All in all, I think it's been a successful session. We passed 216 bills. We passed another 66 bills via amendments. This is about half of what we did two years ago via amendments. I tried hard to keep the number of amendments down so we could get to those bills that were your priority bills. I feel a little bad because we addressed all but 4 of the 107 priority bills. We did not address Senator Kolterman's LB901 to change dental assistants and licensed dental hygienists provisions; Senator Davis' LB994, a bill to change provisions under the motor vehicle registration act relating to financial responsibility as applied to nonresident owners; Senator Fox's LB962, a bill to change requirements for the practice of acupuncture; and Senator Hilkemann's bill to adopt the investigational drug use act.

I regret very much the inability to meet my goal of this body, addressing all the priority bills advanced to general file by committee. I would request that next year that the responsible committees hold an early hearing on these bills when they start the process over again if they are introduced next year so these can be heard early on the floor next year. And if the body deems they are important enough to be passed into law, that they do it. I hope that you do that.

The status of our 107 priority bills includes 76 priority bills were passed into law, one of these via a veto override, 2 were vetoed with no override, 4 bills are on general file yet, 1 bill on general file was held by the principal introducer, 13 bills were debated but failed to move forward beyond general file, 3 failed to move forward on select file, and 1 failed to move beyond final reading, 5 were held in committee, 1 was IPPed, and 1 was IPPed due to a failed pull motion.

I think all in all, we did our jobs this year. I like to quote the clerk who without his help I'd have never made it through the year, we get done what we have to get done in this body and then we go home.

I want to thank the Nebraska Educational Television for their commitment to providing gavel-to-gavel coverage of our legislature to citizens across the state. I want to recognize the staff. And if they're here, as I recognize and a group, if we could give them a round of applause.

First, the clerk's office: Patrick O'Donnell, clerk; Dick Brown, assistant clerk; and the people who sit up in front every day and the people who work in the office.

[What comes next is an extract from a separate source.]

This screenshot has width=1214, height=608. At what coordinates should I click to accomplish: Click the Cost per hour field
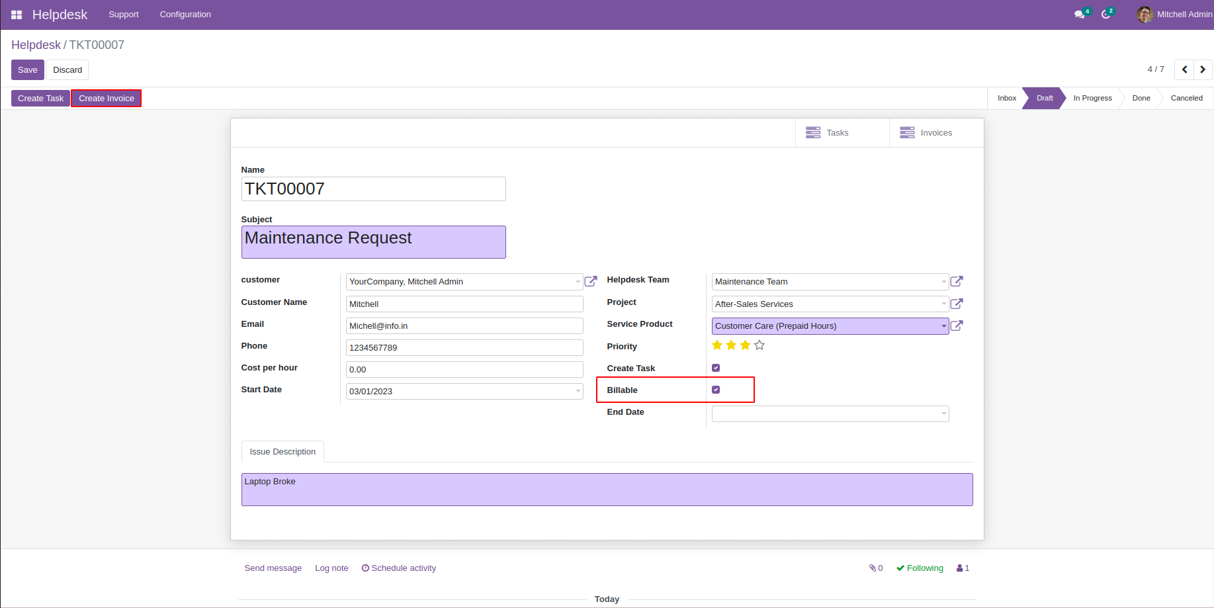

One thing I learned that I didn't know and I probably shouldn't know, have no reason to know, but last year and this year where we tried to quit by 8:00, you know, the clerk's office has anywhere from an hour to an hour and a half of work after we adjourn. So when we were going to 10:30 and 11:00 and 11:30 at night, they were staying here for an hour to an hour and a half afterwards to get the information ready to start the day the next day. So I truly...we could not function without that office. Additionally, the clerk's office includes--and I would ask them to stand as I read their areas--the bill room, the transcribers, the Unicameral Information Office, the Legislative Technology Center, the Sergeant at Arms, and the legislative pages. If they would all please stand.

The Nebraska State Patrol: Captain Sean Caradori, executive in the State Capitol Protection Detail Supervisor. Let's give a hand to the Nebraska State Patrol. Next, the fiscal office: Mike Calvert, director; Tom Bergquist, deputy director. I think they are here, let's give them a round of applause.

The Revisor's Office, the ones that are here late at night also, revising bills and getting them ready: Joanne Pepperl, revisor of statutes, and Marcia McClurg, assistant. The Legislative Accounting and Budget Office: Diane Nickolite, business manager. The Legislative Research Division: Nancy Cyr, director. The Legislative Audit Division: Martha Carter, auditor. The Ombudsman's Office: Marshall Lux, ombudsman. The committee staff and individual legislature staff, if they're here, if they would please stand. We could not get done what we do without the dedicated staff that we have.

I talked earlier about term limits. Thank goodness we have staff who have been here long enough that they can tell us this is what might work, this is what might not work. This is what you can do. You know, and really they're super people. So let's give the entire staff one more round.

Thank you, Mr. president. I appreciate all the work. Thank you.